BY Sue Cramer in Reviews | 10 OCT 02
Featured in
Issue 70

Rose Nolan

Ian Potter Museum, Melbourne, Australia

S
BY Sue Cramer in Reviews | 10 OCT 02

The word 'forever' emblazoned on a huge banner hanging in the stairwell greeted visitors to this 20-year survey of Rose Nolan's work. In vivid red and white it announced the show with the optimistic flourish of an enthusiastic cheerleader. Upstairs was a modest piece comprising words painted on to small hessian pennants. As if backtracking from the banner's proclamation of immortality, it more cautiously whispers: 'forever, a really long time, until I die'.

One of the most engaging things about this exhibition was the animated dialogue that seemed to be taking place between art works. Over the years Nolan has developed her themes or ideas so that they have emerged in different versions or forms.

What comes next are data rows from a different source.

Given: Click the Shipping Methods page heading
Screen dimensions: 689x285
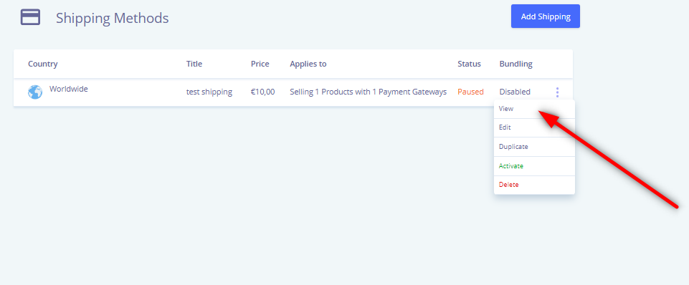Looking at the screenshot, I should point(112,18).
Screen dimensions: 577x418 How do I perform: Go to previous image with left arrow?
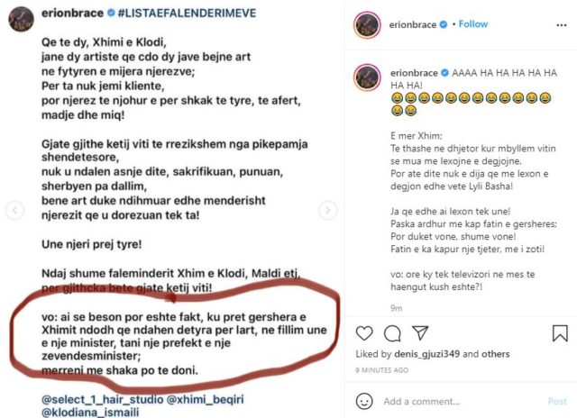13,211
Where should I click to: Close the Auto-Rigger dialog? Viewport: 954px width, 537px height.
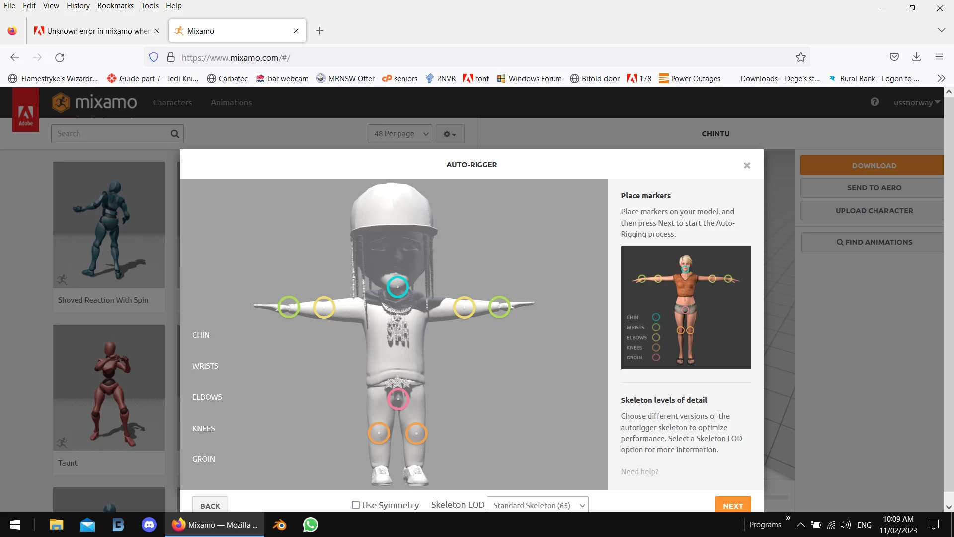click(747, 166)
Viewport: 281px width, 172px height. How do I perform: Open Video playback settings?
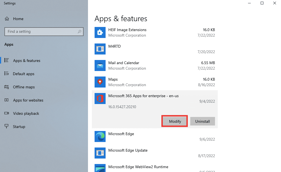tap(26, 113)
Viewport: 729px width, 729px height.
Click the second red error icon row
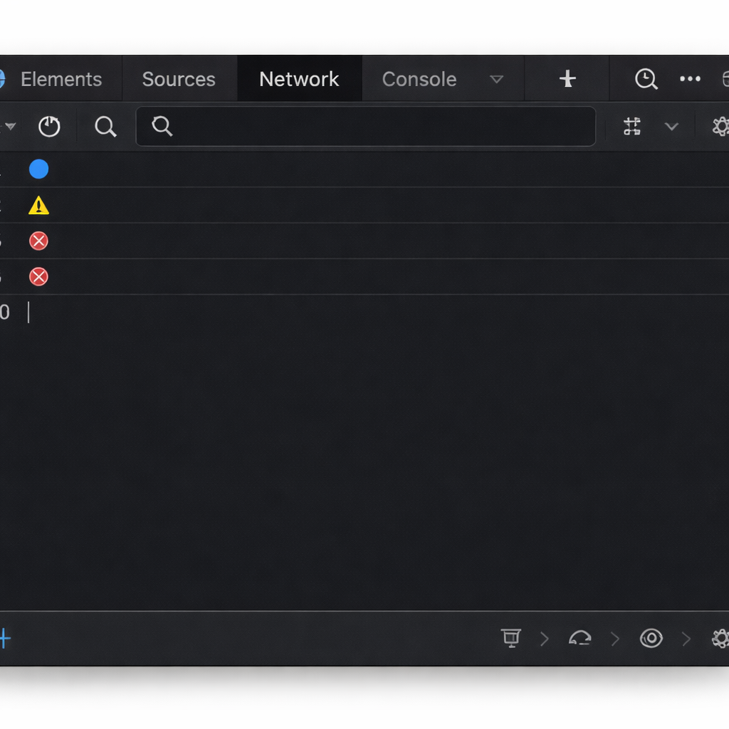pos(38,277)
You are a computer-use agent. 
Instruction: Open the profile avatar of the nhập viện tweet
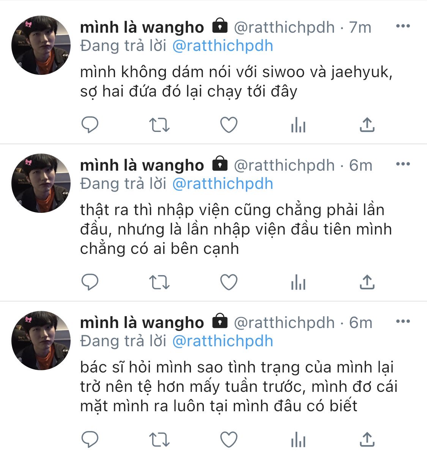(x=41, y=183)
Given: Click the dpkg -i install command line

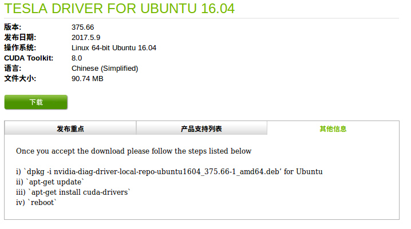Looking at the screenshot, I should [169, 171].
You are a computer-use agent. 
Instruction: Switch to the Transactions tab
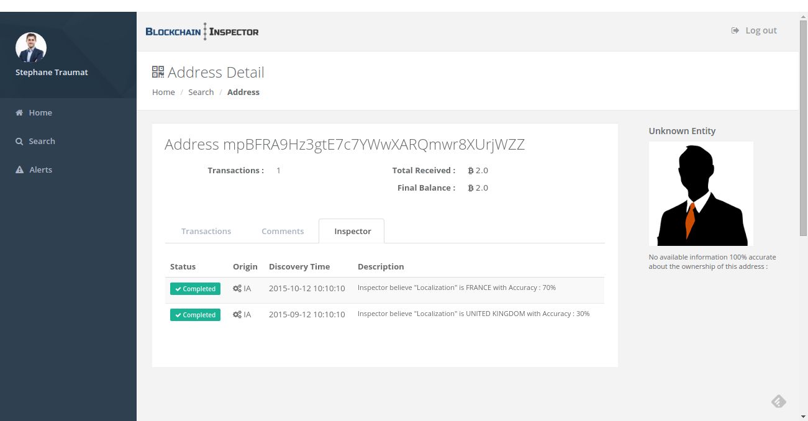pos(206,231)
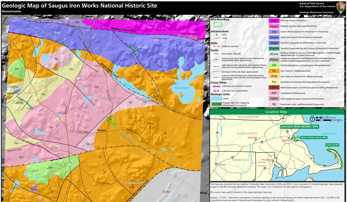Select the Zvk quartz keratophyre swatch
Viewport: 347px width, 202px height.
click(x=274, y=65)
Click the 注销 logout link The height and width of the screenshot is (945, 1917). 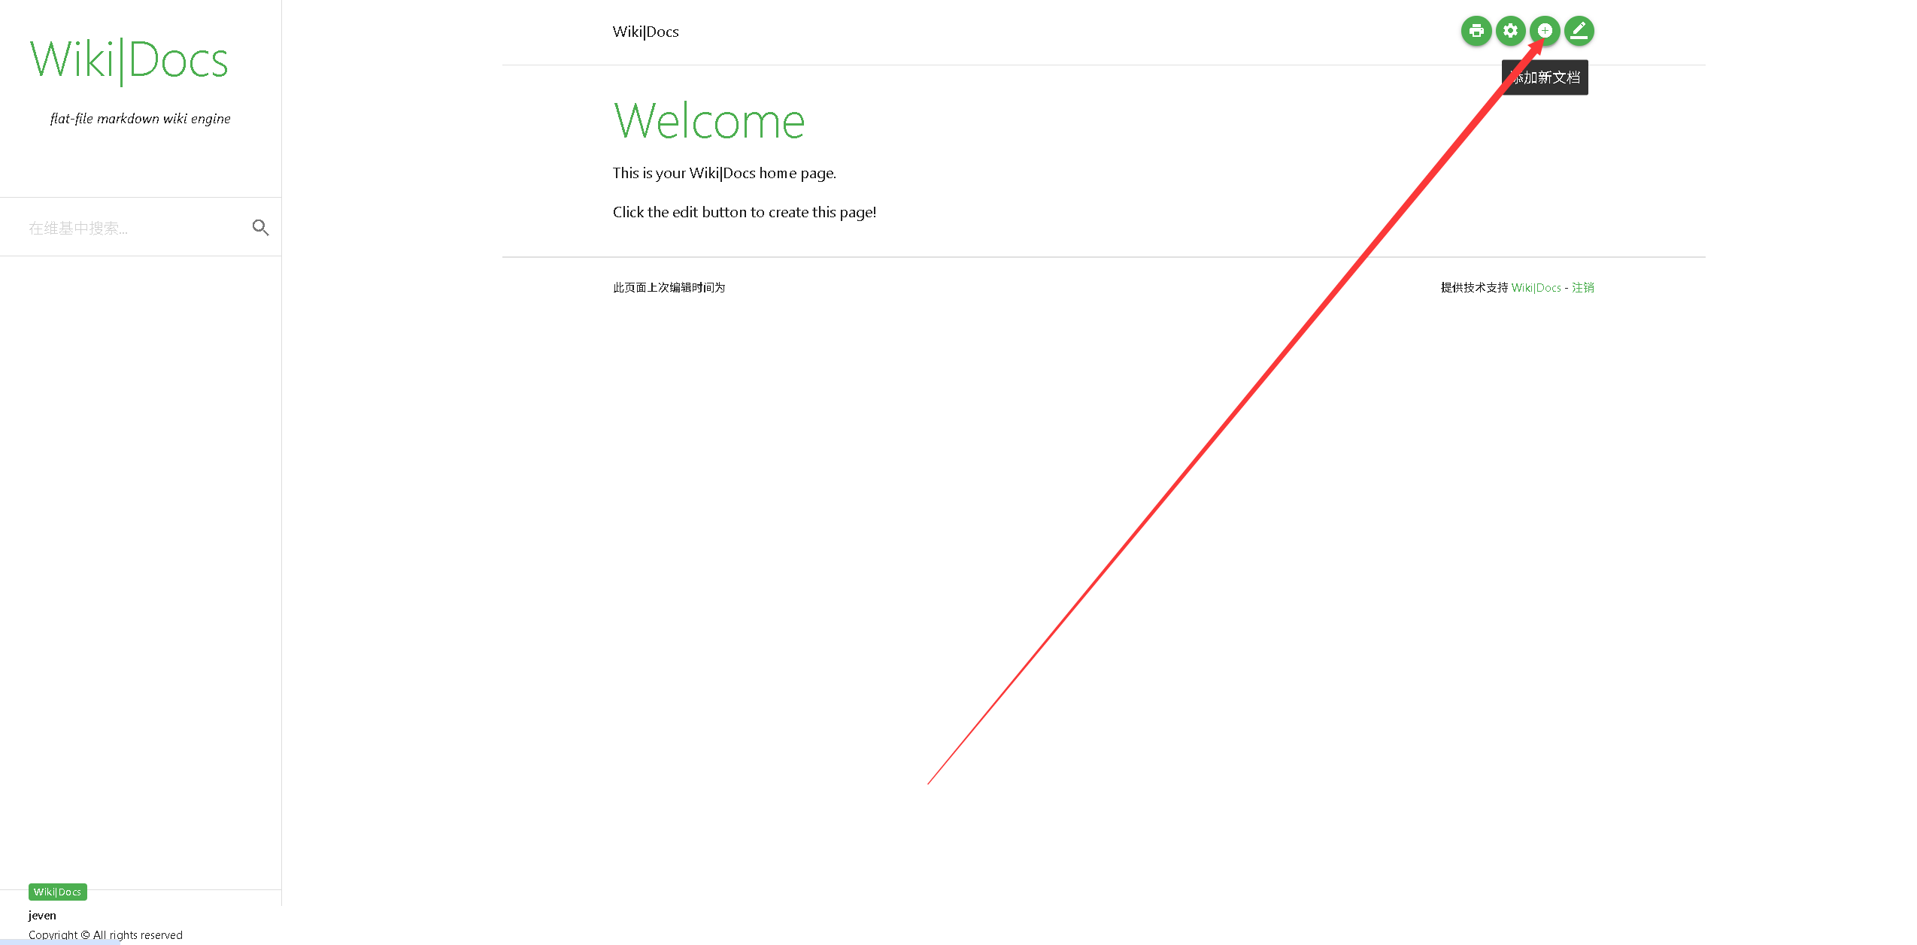tap(1582, 288)
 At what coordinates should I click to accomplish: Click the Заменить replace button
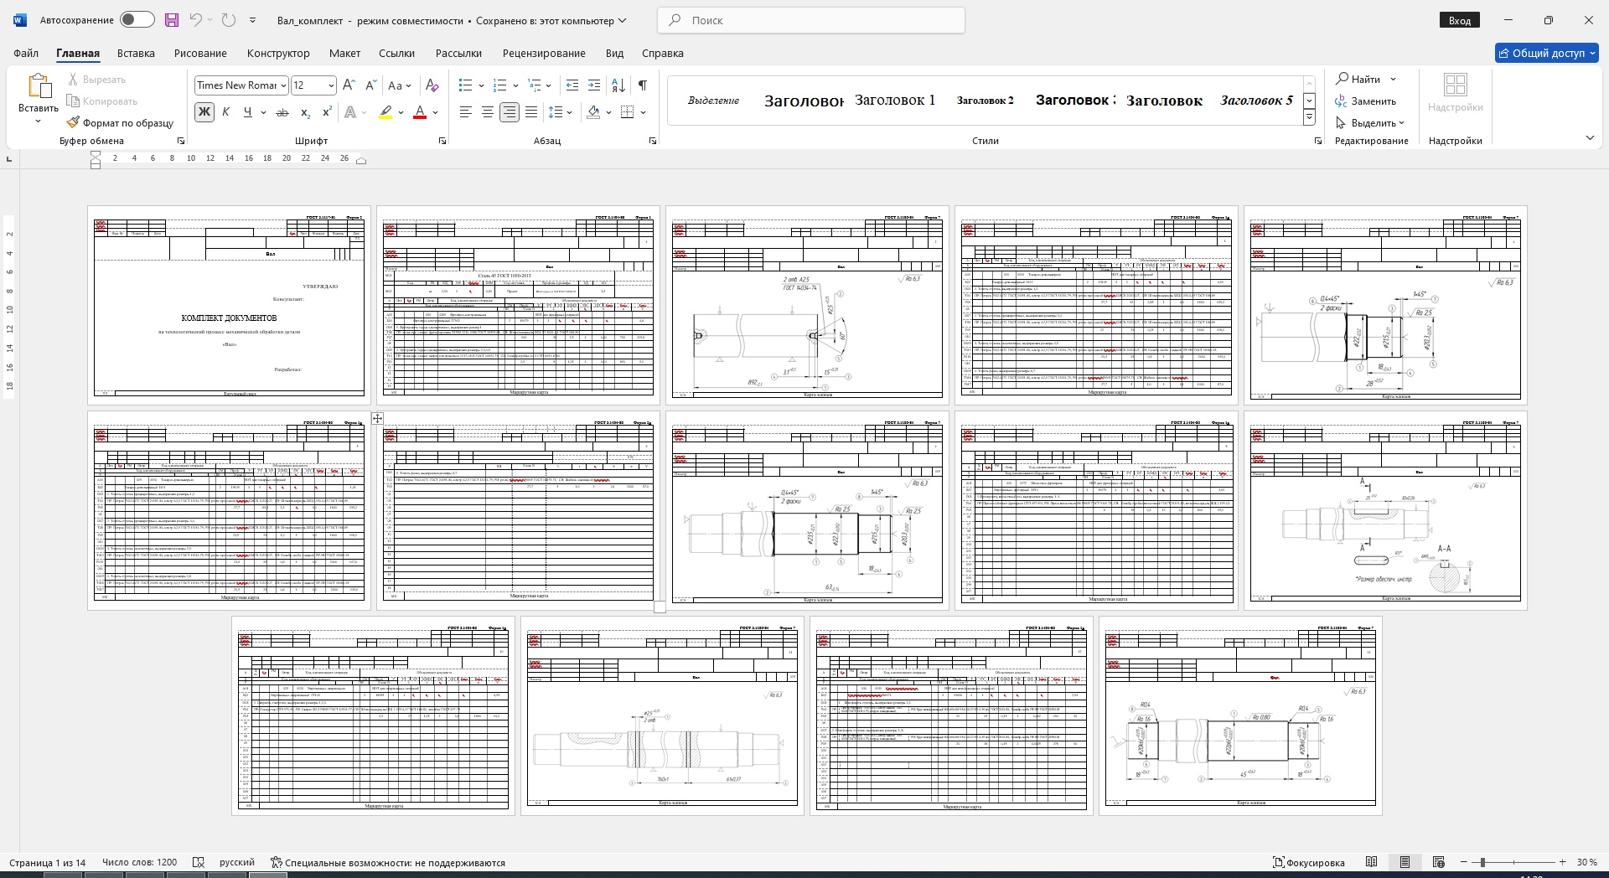click(1366, 101)
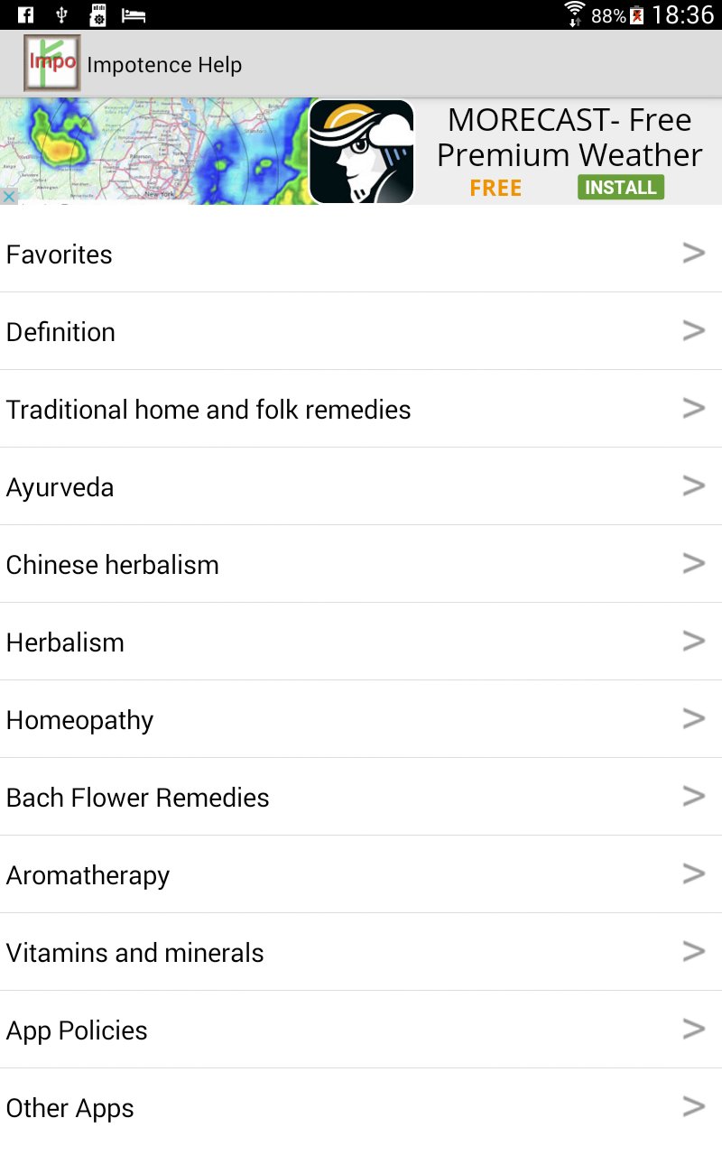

Important too is the playful and stylized oscillation between contrary moods and approaches in her art, giving it an air that is by turns confident and self-effacing, serious and schoolgirlish, grand and humble - all of which lends the work an endearingly human aspect.

Inevitably the viewer was caught in the crossfire of boasts and taunts. The sheer immodesty of works displaying the words 'mighty' or 'Rose Nolan for me' (abbreviated to 'RN 4 ME') was dramatically countered by others that flaunted anti-heroic words such as 'loser', 'flop' and 'dud'. It was unclear who the object of this name-calling might be; although the words confronted the viewer, one suspected that Nolan might be directing them mischievously at herself.

To a large degree Nolan takes herself as the main subject of her art, and this results in an approach that is often disarmingly self-referential and matter-of-fact: what you read is often what you get. A Very Early Constructed Work from 1991, for example, is just that. In Rose Nolan 2000/2001 (2000-01) the work's 18 panels spell out its title and date. Nolan's choice of focus stems not from a desire to be overtly biographical but simply from a wish to reflect on what it means to be an artist, using herself and her own art as the examples nearest to hand. She categorizes her work much in the way that a student might use subject headings to organize his or her studies: Banners, Flat Work, Word Work, Constructed Work, Homework, Quality Photography were all represented in this survey. The result was a diverse and dynamic display that Nolan masterfully laid out in relation to the architecture of the museum - suggesting that Exhibition Making should be added to her list of categories.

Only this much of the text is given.